The infantry fighting vehicle (IFV) has added yet another dimension to the killing power of the infantry. The American M-3 Bradley is a lightly armored tracked vehicle resembling a large APC. It can carry nine infantrymen into battle. But its real killing power lies in its weaponry. The M-3 mounts either a 25mm chain gun or the 37mm Bushmaster automatic cannon. The Bushmaster can fire either armor-piercing or high-explosive ammunition at a rate of almost a thousand rounds a minute. It carries a 7.2mm machine gun and a dual TOW antitank missile launcher with seven missiles. Its turret stabilization system allows it to fire on the move, and it has a fully computerized fire control system with a full complement of imaging sights.

Infantry fighting vehicles can be employed in many ways. By far the most common is to use an APC as a missile-firing antitank platform or as a missile- or gun-firing air defense platform. The advent of the APC and its variants has revolutionized warfare since it places in the hands of the infantry a mobility and firepower, including the ability to kill tanks and aircraft, that was nonexistent in World War II. The problem, of course, is that the other side has similar weaponry with the same capabilities. Once again technology has increased the intensity and lethality of war.

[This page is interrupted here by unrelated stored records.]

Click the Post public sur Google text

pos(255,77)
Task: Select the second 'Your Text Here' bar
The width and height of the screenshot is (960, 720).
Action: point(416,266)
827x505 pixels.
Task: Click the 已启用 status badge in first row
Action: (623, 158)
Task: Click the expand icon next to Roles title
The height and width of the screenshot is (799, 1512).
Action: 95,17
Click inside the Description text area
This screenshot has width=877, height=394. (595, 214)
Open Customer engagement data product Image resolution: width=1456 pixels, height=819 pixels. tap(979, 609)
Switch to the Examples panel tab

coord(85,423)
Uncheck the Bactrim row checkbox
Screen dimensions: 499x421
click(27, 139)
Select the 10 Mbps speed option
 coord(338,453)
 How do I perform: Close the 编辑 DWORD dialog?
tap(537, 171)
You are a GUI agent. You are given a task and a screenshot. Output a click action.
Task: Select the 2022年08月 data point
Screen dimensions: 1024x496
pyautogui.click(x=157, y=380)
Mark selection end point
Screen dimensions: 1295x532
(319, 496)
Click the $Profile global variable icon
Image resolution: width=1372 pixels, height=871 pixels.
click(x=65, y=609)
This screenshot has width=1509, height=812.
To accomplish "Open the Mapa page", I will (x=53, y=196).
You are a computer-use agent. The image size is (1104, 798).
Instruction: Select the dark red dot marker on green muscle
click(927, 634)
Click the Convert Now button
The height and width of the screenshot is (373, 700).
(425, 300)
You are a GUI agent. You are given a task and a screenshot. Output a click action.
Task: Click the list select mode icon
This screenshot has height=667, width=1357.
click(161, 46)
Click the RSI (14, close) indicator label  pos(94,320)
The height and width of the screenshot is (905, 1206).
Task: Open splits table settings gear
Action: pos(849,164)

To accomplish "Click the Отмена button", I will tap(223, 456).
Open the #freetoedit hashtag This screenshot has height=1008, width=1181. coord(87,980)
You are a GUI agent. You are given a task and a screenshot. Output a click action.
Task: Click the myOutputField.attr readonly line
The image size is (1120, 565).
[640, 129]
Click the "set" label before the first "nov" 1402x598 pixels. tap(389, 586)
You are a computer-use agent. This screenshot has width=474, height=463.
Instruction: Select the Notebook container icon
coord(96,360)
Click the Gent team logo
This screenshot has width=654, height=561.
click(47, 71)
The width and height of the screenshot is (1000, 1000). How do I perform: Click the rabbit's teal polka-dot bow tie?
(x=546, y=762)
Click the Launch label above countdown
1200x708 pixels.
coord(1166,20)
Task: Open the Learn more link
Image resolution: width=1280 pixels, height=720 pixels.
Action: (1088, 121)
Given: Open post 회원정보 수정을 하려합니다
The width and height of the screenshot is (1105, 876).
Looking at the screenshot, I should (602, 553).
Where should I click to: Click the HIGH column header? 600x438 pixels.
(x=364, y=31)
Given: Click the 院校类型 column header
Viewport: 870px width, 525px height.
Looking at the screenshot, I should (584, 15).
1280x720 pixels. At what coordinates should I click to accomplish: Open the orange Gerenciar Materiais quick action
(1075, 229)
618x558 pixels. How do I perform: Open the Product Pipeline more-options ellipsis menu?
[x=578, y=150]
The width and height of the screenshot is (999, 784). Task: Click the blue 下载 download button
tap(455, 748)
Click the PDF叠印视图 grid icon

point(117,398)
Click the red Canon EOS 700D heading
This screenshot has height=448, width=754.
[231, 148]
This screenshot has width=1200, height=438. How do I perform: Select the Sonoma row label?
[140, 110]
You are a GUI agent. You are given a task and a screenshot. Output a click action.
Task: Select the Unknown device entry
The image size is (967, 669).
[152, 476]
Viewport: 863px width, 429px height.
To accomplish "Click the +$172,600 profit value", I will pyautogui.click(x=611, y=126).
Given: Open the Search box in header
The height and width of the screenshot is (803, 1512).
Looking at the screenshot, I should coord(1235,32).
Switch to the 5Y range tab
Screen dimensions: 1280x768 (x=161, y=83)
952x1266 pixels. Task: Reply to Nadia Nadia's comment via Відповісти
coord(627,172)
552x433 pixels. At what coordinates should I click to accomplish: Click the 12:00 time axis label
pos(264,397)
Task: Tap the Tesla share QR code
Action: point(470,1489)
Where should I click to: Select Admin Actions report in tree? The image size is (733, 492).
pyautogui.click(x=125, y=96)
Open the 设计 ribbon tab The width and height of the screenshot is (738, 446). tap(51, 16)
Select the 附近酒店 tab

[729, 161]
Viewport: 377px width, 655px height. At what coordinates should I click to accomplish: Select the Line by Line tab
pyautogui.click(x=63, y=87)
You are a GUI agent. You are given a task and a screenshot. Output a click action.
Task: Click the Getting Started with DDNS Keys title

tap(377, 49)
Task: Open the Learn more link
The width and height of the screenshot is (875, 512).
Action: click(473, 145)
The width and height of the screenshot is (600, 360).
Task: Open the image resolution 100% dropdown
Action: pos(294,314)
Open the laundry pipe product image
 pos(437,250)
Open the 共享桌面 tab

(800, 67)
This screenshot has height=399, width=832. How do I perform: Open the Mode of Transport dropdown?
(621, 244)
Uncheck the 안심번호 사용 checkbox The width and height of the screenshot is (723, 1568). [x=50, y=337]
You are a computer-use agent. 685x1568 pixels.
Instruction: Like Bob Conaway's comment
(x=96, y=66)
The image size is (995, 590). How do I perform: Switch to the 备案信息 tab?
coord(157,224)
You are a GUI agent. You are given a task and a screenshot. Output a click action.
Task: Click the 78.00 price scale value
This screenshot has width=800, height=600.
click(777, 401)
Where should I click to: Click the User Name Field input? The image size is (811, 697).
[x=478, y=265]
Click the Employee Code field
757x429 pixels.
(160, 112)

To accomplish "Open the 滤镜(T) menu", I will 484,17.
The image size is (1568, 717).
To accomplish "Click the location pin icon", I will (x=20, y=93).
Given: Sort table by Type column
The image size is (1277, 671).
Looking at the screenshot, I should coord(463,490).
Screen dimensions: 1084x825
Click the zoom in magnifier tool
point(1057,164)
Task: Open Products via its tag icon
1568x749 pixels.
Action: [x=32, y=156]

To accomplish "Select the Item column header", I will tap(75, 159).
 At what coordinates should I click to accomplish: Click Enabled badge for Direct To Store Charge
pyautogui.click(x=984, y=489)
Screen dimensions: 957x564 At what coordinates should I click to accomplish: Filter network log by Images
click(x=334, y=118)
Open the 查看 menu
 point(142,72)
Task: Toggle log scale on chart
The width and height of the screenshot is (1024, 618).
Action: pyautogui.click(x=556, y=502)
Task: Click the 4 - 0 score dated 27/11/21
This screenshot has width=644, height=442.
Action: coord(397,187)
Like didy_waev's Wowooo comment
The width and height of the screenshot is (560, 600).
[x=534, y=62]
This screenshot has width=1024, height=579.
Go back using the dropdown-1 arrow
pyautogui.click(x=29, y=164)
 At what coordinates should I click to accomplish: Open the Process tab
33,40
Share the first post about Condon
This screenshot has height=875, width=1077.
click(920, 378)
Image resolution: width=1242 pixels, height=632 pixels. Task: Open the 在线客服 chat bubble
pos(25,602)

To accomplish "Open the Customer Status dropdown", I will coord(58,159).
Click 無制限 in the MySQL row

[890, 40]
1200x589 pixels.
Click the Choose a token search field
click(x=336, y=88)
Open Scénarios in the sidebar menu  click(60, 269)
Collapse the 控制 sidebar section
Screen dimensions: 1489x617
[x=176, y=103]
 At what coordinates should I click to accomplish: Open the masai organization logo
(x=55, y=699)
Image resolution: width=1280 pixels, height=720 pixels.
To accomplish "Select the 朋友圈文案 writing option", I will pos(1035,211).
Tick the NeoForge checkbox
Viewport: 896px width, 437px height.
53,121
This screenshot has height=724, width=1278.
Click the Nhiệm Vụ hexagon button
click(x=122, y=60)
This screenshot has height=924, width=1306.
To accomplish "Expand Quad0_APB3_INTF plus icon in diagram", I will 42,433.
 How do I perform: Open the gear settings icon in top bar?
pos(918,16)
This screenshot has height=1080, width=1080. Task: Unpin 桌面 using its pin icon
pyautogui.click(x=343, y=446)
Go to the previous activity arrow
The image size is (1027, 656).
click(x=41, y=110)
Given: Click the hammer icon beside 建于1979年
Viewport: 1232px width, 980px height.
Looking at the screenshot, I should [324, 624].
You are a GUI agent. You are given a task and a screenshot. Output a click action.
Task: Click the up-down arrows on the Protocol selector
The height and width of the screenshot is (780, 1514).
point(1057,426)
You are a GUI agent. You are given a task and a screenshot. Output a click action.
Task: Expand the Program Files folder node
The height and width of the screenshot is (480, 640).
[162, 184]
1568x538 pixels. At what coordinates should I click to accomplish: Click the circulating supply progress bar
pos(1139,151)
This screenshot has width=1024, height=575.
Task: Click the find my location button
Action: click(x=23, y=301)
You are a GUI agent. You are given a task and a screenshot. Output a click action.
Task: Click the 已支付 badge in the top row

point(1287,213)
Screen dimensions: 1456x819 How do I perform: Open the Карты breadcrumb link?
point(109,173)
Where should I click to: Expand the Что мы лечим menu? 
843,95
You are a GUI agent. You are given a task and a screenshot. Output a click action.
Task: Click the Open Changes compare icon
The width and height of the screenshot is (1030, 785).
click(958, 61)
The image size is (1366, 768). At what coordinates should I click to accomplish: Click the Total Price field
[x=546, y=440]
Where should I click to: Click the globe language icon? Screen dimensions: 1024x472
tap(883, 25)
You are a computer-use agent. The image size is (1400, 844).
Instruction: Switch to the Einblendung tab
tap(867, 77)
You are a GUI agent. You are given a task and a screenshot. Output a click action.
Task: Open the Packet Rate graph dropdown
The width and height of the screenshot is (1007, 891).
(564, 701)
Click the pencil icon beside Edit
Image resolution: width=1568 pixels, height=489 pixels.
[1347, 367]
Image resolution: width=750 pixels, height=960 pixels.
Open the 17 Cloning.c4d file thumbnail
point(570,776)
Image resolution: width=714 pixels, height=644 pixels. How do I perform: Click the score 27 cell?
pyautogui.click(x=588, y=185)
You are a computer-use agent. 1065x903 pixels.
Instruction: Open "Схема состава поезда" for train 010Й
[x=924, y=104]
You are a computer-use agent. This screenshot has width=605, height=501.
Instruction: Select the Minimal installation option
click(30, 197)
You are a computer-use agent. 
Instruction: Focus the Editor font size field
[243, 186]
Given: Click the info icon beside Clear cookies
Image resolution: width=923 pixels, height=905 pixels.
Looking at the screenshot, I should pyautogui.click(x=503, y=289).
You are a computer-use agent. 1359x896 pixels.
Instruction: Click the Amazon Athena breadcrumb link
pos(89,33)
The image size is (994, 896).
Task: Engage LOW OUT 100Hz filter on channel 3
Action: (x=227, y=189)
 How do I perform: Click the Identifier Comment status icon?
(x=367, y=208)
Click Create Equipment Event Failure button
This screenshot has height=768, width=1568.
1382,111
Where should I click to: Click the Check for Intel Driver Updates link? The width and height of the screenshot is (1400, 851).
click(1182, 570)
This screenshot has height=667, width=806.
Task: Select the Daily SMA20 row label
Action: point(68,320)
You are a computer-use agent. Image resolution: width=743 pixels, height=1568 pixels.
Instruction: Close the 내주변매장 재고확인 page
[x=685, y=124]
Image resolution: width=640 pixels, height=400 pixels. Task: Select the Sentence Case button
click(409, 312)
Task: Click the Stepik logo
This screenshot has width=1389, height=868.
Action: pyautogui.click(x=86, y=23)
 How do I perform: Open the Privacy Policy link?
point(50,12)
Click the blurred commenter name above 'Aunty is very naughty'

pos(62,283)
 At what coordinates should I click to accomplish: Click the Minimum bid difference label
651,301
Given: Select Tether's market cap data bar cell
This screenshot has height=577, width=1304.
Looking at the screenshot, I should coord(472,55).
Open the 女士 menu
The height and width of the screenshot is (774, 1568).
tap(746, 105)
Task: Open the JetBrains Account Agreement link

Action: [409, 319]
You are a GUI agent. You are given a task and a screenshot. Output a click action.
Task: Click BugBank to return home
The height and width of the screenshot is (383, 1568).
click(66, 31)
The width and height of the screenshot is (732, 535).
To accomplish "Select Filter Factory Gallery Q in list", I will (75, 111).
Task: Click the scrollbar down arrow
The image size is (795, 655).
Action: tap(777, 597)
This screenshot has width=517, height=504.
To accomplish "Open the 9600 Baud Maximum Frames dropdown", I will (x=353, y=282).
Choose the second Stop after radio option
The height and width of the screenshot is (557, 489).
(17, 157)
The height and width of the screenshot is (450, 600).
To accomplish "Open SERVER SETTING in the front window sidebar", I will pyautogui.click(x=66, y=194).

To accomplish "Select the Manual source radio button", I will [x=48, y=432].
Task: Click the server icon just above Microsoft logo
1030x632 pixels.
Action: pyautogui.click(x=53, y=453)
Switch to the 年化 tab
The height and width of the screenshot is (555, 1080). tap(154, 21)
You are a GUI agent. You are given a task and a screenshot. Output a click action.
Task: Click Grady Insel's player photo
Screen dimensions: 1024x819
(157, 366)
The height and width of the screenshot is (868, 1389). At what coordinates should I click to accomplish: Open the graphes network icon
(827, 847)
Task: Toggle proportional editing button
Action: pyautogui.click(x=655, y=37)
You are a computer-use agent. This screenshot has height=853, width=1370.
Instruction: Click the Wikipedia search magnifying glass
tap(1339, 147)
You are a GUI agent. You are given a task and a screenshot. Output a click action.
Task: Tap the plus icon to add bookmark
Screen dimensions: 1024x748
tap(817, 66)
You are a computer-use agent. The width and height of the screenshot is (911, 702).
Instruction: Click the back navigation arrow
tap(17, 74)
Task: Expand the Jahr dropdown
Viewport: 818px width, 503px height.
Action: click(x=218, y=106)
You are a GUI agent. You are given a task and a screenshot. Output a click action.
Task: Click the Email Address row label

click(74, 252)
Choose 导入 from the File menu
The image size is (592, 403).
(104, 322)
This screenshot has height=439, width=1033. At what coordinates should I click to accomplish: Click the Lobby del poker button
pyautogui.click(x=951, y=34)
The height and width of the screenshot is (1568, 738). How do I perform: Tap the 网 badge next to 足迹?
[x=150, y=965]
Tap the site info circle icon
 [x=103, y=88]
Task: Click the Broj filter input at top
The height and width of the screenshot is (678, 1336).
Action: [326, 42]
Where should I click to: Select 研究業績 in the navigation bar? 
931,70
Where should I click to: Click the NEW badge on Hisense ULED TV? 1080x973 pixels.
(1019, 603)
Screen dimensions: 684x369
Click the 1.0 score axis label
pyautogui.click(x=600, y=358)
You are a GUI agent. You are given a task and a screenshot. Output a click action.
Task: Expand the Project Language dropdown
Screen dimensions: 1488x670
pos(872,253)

Helicopters and Strike Aircraft

Nowhere has the impact of military technology been felt more than in the introduction of two major airborne weapons systems, the strike aircraft and the armed helicopter. In World War II, the P-47 ground-support airplane could fly a hundred miles to its target, stay over it for less than thirty minutes, and deliver only machine-gun fire and two 250-pound bombs. Today, the A-10 Warthog, specifically designed as a close-support and tank-killing aircraft, can fly two hundred and fifty miles to its target, loiter over the area for two hours, and carry over 16,000 pounds of bombs, more than the bomb load of a World War II B-29 Superfortress. In addition, the A-10 carries a 30mm seven-barreled rotating gun cluster in its nose capable of firing armor-piercing and high-explosive shells each the size of a milk bottle. The gun can fire 4,200 rounds per minute. A two-second burst fires 135 rounds into a target. The high-explosive round, thanks to the wonders of modern chemistry, produces an explosive force six times that of a 20mm shell. Its armor-piercing round with its warhead of depleted uranium metal produces fourteen times the kinetic energy impact of a 20mm shell and can penetrate all known thicknesses of tank armor plate. A two-second burst is sufficient to kill a tank several times over.

Another awesome ground-support aircraft is the C-130H Spectre. Originally designed to locate and kill forces hiding in dense jungle, the Spectre truly fulfills the promise of its motto, "death from above." The Spectre is equipped with four 20mm Vulcan cannons with six barrels, each cannon capable of firing 6,000 rounds per minute. It also carries four 7.62mm multi-barreled miniguns which can fire at 10,000 rounds per minute and a 40mm Bofors cannon capable of 2,000 rounds per minute. As if to add more death to injury, the Spectre also mounts a 105mm automatic howitzer! The Spectre's purpose is to deliver death from above quickly and silently. Accordingly, all its guns are linked to automaticelectronic and infrared detection devices. Its on-board electronics enable it to "see" an enemy hidden in multiple layers of jungle canopy and automatically direct its guns on the target, so that a single pass is often fatal to the enemy below. With all its guns firing at once, the Spectre is capable of reducing all the buildings in a city block to rubble in less than one minute. Captured Vietcong troops who had experienced an attack by the Spectre testify that it is an experience they are never likely to forget.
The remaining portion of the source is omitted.